We don't know the eigenvalues. But think about the situation from the perspective of frame $F'$, i.e. consider the inverse transformation, $\textbf{L}^{-1}$. The eigenvectors stay the same, but now the light on the $+x$ axis is moving *away* from the moving frame (which is now $F$), and the light on the $-x$ axis is moving *along* with it, just the opposite of before. So, the eigenvalues switch: the new $\lambda_1'$ equals $\lambda_2$, and $\lambda_2' = \lambda_1$. But from linear algebra, we know that inverting a transformation simply inverts the eigenvalues. So $\lambda_1' = \lambda_2 = 1 / \lambda_1$, and we get the nice result that:

$$
\lambda_1 \lambda_2 = 1.
$$

We now know enough to derive the Lorentz transformation directly^{[10]}. But there's a lot of insight to be gained from taking a more roundabout way:

Any vector can be expressed in the eigenvector basis, $\left\{\begin{pmatrix} 1 \\ 1 \end{pmatrix}, \begin{pmatrix} 1 \\ -1 \end{pmatrix}\right\}$, calling the components $x_1$ and $x_2$ (Fig. 8).

FIG. 8. A vector $\textbf{v}$ expressed in the eigenvector basis $\textbf{e}_1 = \begin{pmatrix} 1 \\ 1 \end{pmatrix}, \textbf{e}_2 = \begin{pmatrix} 1 \\ -1 \end{pmatrix}$, and its new components after the transformation.

Then under $\textbf{L}$:

$$
\begin{aligned}
x_1 &\rightarrow \lambda_1 x_1 \text{, and} \\
x_2 &\rightarrow \lambda_2 x_2 = x_2 / \lambda_1,
\end{aligned}
$$

so the "area" $x_1 x_2$ is invariant under a Lorentz transformation. Now, $x_1 = (ct + x) / 2$, and $x_2 = (ct - x) / 2$, so the quantity:

$$
\begin{equation}
2x_1 2x_2 = (ct + x)(ct - x) = (ct)^2 - x^2
\label{eq:x_interval}
\end{equation}
$$

is invariant.

Let's try to understand this quantity a little better.
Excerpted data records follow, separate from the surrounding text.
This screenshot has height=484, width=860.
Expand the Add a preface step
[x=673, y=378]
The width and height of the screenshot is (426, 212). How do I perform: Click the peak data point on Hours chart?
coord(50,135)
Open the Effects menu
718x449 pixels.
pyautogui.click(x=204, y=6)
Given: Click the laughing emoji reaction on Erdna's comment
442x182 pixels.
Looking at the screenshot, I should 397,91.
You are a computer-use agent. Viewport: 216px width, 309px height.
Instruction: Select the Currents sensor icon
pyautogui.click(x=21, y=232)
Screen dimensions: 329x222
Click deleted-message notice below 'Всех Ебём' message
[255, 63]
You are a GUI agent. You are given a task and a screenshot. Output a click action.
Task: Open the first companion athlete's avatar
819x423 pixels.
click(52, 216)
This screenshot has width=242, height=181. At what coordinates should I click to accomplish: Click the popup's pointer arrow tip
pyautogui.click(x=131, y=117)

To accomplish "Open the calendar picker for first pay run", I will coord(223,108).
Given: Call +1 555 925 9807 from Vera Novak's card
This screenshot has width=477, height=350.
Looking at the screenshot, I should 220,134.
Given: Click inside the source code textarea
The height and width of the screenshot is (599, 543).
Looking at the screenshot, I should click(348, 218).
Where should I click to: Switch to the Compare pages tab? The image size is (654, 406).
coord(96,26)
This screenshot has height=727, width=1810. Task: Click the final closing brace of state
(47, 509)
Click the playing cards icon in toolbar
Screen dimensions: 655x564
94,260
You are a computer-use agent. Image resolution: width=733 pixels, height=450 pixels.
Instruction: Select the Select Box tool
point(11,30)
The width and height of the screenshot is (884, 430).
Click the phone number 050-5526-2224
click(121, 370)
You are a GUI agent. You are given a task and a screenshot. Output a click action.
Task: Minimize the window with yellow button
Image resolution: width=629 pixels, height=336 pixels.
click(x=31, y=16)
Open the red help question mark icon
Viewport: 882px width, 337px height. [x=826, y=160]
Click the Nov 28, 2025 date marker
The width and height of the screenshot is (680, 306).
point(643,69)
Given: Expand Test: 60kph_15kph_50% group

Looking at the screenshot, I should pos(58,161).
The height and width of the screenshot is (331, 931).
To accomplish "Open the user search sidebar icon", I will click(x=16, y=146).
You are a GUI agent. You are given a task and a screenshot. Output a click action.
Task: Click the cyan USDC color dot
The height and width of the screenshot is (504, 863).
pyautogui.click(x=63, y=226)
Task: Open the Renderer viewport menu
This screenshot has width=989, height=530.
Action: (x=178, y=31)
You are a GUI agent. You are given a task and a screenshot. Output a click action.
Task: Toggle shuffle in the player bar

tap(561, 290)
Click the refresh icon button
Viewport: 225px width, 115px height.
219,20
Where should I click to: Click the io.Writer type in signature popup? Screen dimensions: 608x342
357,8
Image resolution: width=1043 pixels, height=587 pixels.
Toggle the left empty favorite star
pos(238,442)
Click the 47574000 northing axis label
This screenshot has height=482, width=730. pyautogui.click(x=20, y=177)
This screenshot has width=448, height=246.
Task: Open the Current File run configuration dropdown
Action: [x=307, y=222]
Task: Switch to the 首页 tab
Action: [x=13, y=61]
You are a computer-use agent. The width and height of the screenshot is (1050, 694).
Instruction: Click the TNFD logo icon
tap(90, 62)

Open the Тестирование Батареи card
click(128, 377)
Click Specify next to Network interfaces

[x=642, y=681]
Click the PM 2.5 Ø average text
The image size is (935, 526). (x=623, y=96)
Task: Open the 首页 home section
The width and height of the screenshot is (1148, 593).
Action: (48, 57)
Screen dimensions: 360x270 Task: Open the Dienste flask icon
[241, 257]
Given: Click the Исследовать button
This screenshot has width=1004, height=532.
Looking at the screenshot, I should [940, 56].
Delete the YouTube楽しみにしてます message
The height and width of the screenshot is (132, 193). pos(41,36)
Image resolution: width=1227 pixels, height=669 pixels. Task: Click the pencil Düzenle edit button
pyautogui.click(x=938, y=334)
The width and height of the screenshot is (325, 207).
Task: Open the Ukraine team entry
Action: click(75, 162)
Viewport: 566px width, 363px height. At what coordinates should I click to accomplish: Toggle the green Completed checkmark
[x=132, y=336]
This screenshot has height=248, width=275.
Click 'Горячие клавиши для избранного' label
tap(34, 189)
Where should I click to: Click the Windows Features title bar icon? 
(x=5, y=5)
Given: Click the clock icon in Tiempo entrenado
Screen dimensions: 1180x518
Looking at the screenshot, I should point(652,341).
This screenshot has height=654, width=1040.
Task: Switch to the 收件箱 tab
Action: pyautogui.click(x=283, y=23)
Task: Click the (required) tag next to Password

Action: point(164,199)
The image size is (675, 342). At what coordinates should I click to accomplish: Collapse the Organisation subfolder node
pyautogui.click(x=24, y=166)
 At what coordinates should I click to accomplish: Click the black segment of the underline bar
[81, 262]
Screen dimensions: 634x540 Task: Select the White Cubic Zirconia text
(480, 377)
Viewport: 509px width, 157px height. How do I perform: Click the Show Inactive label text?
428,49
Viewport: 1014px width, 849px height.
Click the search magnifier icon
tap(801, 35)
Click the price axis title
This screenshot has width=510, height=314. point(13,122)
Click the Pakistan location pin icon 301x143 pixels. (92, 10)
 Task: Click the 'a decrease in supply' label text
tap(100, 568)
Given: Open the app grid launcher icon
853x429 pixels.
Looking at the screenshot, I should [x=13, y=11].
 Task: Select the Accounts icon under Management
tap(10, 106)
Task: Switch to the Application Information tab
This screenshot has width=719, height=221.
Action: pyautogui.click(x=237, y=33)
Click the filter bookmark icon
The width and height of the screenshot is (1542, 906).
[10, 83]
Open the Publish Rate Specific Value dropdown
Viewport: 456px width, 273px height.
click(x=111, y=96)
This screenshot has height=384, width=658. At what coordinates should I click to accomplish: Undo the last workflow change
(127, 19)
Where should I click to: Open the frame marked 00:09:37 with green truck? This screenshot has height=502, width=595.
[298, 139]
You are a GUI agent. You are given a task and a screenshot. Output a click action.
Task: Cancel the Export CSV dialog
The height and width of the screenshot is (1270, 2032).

Note that it looks an awful lot like the *length squared* of a vector, $x^2 + y^2$, which we know is invariant under *rotations*, but there's that pesky minus sign. However, if we make the substitution into "imaginary time":

$$
T = it,
$$

then $\eqref{eq:x_interval}$ becomes $(cT / i)^2 - x^2 = -(cT)^2 - x^2$. This has the desired form of (negative) length squared.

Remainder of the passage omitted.